Beranda / Data / Hikmah di Balik Tenggelamnya KMP Gurita: Alarm Keselamatan Laut yang Tak Boleh Dilupakan

Hikmah di Balik Tenggelamnya KMP Gurita: Alarm Keselamatan Laut yang Tak Boleh Dilupakan

Minggu, 19 Januari 2025 10:30 WIB

Font: Ukuran: - +

Reporter : Ratnalia

Herman RN. [Foto: dokumen untuk dialeksis.com]

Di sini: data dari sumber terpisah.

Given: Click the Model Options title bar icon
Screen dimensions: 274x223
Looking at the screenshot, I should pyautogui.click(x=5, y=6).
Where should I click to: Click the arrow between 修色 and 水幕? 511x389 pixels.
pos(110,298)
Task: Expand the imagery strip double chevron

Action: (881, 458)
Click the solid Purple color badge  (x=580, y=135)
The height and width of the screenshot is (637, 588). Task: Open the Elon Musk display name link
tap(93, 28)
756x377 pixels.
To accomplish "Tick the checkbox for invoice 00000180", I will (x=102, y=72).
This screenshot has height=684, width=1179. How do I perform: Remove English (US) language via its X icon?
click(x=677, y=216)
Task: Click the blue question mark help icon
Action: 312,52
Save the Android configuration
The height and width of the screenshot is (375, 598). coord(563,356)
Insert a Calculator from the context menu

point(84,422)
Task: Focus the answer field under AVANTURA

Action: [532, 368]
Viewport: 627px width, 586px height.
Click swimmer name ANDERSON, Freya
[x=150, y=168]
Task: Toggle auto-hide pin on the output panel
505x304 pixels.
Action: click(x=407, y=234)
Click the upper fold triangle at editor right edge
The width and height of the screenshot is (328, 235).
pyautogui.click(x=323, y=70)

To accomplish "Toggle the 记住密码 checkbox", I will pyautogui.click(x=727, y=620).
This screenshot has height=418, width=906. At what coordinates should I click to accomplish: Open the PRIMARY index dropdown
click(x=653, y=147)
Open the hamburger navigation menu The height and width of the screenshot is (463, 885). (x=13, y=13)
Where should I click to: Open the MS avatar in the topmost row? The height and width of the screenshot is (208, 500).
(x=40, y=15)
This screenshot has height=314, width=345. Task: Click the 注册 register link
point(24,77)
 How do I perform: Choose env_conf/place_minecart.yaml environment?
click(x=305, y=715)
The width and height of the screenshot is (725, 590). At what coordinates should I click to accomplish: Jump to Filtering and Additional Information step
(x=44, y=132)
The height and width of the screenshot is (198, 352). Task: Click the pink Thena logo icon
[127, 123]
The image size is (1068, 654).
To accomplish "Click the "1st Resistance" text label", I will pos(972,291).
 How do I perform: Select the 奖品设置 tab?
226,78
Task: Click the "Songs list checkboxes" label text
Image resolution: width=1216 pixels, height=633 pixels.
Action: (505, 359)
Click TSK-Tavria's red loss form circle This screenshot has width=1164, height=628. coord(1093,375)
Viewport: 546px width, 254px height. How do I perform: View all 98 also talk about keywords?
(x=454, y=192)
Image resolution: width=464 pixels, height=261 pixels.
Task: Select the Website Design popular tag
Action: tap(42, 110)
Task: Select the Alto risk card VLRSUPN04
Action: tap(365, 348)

DIALEKSIS.COM | Banda Aceh - Tanggal 19 Januari 1996 selalu mengingatkan kita pada tragedi tenggelamnya KMP Gurita adalah kapal feri yang tenggelam antara 5 - 6 mil laut dari Perairan Teluk Balohan, Kota Sabang, Aceh. Walaupun sudah 29 tahun berlalu namun sangat membekas disanubari terdalam masyarakat Aceh. Insiden ini meninggalkan duka mendalam sekaligus pelajaran penting bagi dunia transportasi laut di Indonesia.

Herman RN, Dosen FKIP Universitas Syiah Kuala sekaligus budayawan, menilai tragedi ini sebagai peringatan keras tentang pentingnya keselamatan, pengelolaan transportasi, dan penghormatan pada alam.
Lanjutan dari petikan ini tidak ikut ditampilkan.